Wednesday, November 26, 2008

Google sorts one petabyte in 6 hours

Google has sorted a record 1 terabyte of data on 1,000 computers in only 68 seconds, which breaks the previous mark of 209 seconds established in July by Yahoo.

Team leader Grzegorz Czajkowski wrote that the team followed the rules of a standard terabyte sort benchmark and used Google's MapReduce software framework that supports parallel computations over large (multiple petabyte) data sets on clusters of computers. Yahoo's effort had featured a 910-node cluster, and used Hadoop, an open-source MapReduce implementation.

The sort benchmark, which was created in 1998 by computer scientist Jim Gray, specifies the input data (10 billion 100-byte records in uncompressed text files), which must be completely sorted and written to disk. Not content with just rewriting the record book, the Google team then decided to up the ante in sorting massive volumes of data.

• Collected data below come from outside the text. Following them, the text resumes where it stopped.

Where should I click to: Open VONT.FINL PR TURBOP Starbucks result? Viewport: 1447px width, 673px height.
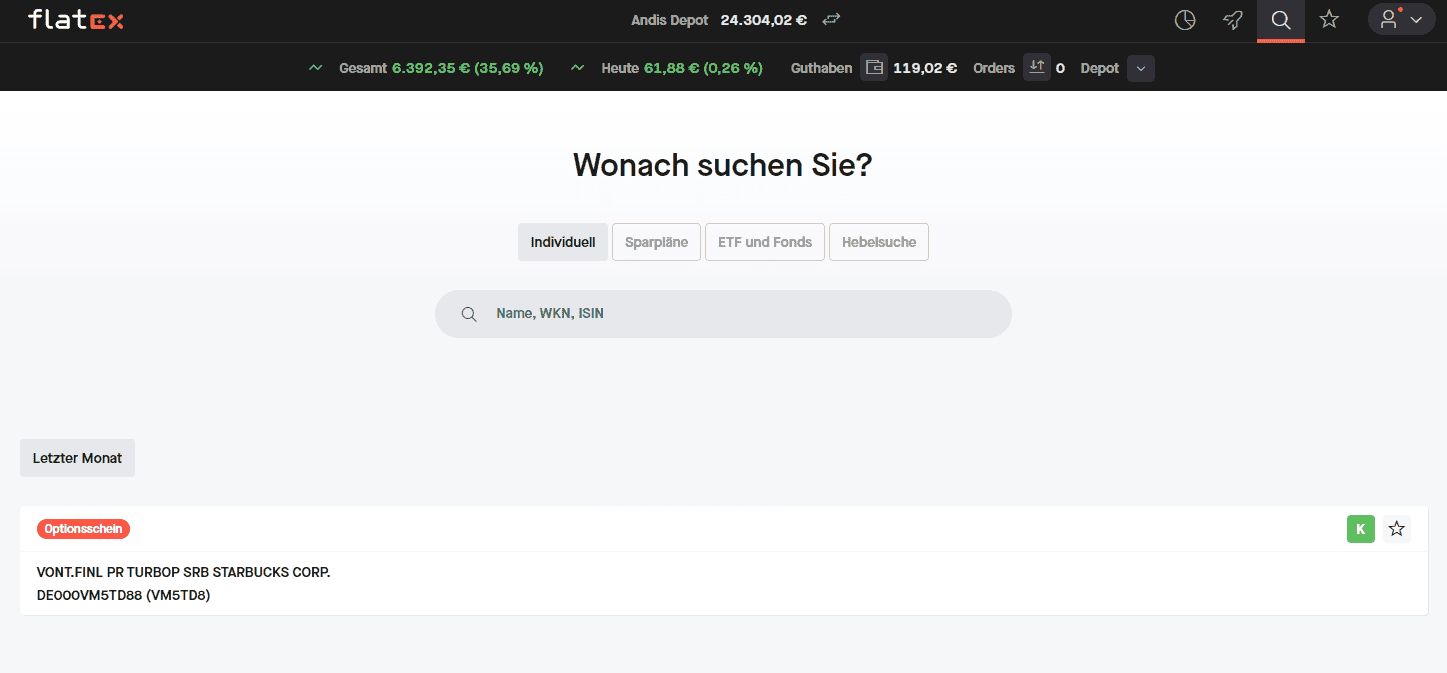[183, 573]
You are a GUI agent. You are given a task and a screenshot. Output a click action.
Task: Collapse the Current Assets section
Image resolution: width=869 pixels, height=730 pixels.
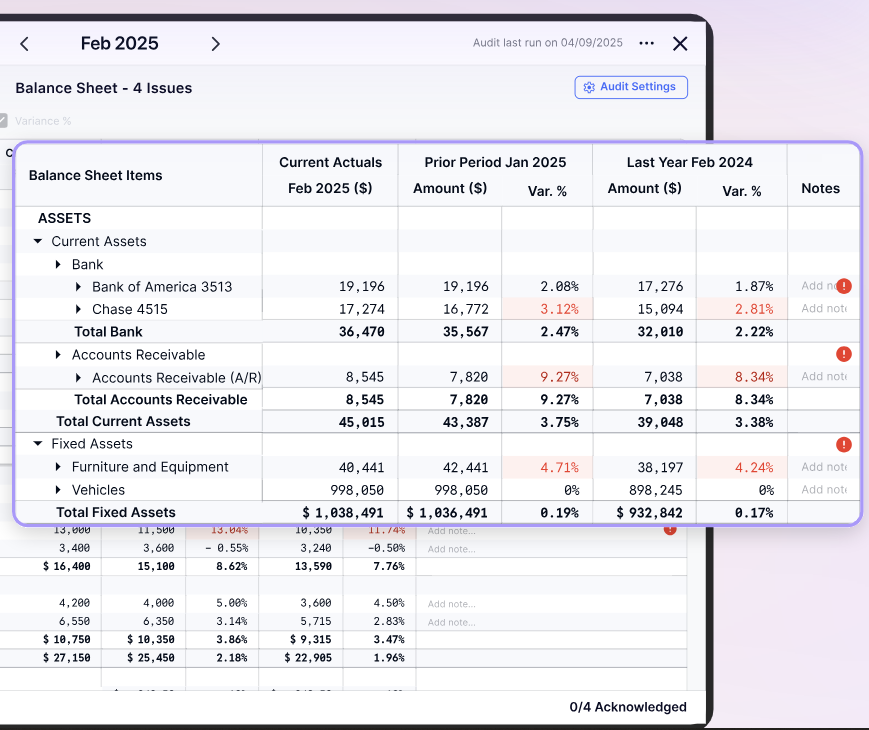(x=38, y=242)
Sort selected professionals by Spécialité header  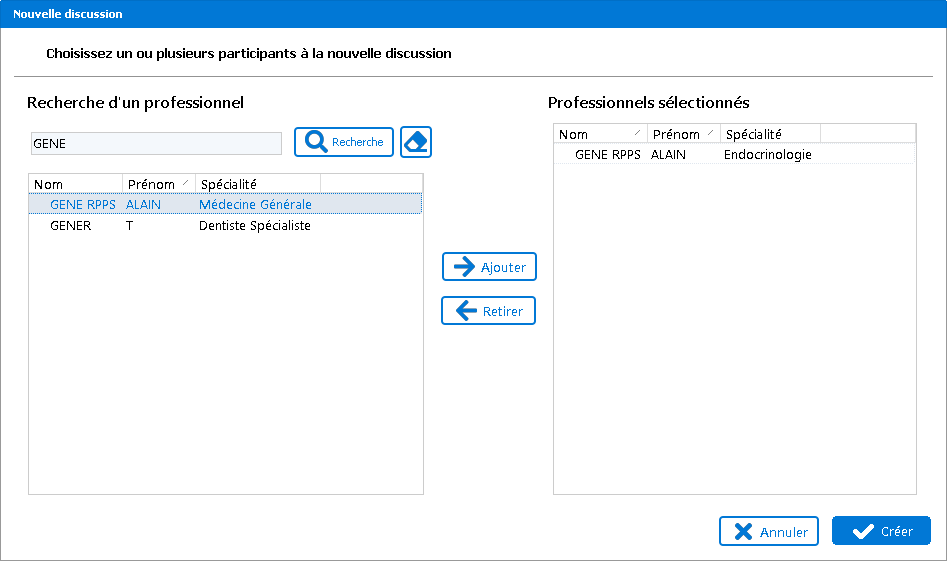point(769,134)
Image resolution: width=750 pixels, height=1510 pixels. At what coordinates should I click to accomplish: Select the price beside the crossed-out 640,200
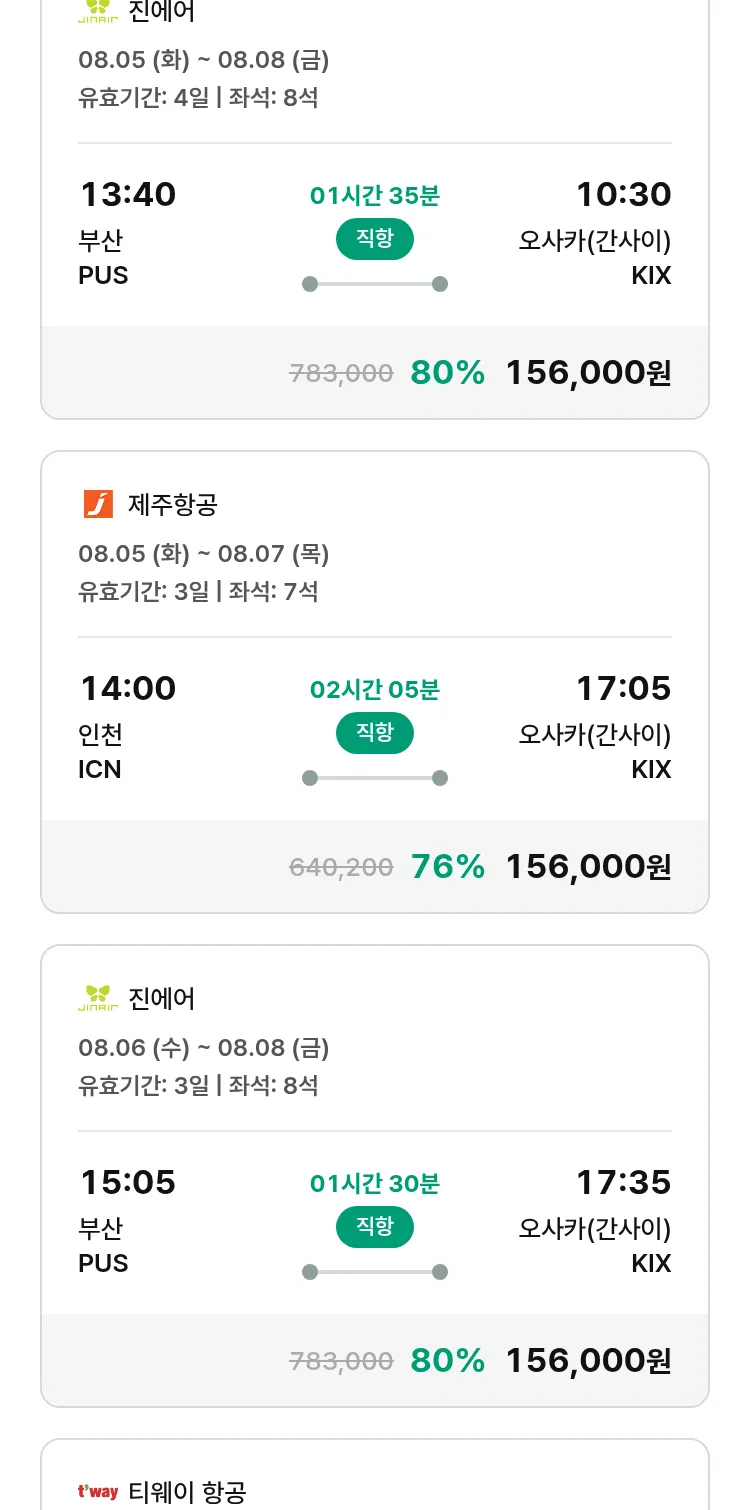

One petabyte is a thousand terabytes. One way to put that amount in perspective, according to Czajkowski, is to consider that the aggregate size of data processed by all instances of MapReduce at Google was, on average, 20 PB per day in January 2008. A paper explaining MapReduce on the Google labs site says that the upwards of one thousand MapReduce jobs are executed on Google's clusters every day. So the infrastructure team's MapReduce job that extended the benchmark factors out to 50 typical MapReduce jobs, or one-twentieth the total of all daily MapReduce jobs run on Google's clusters.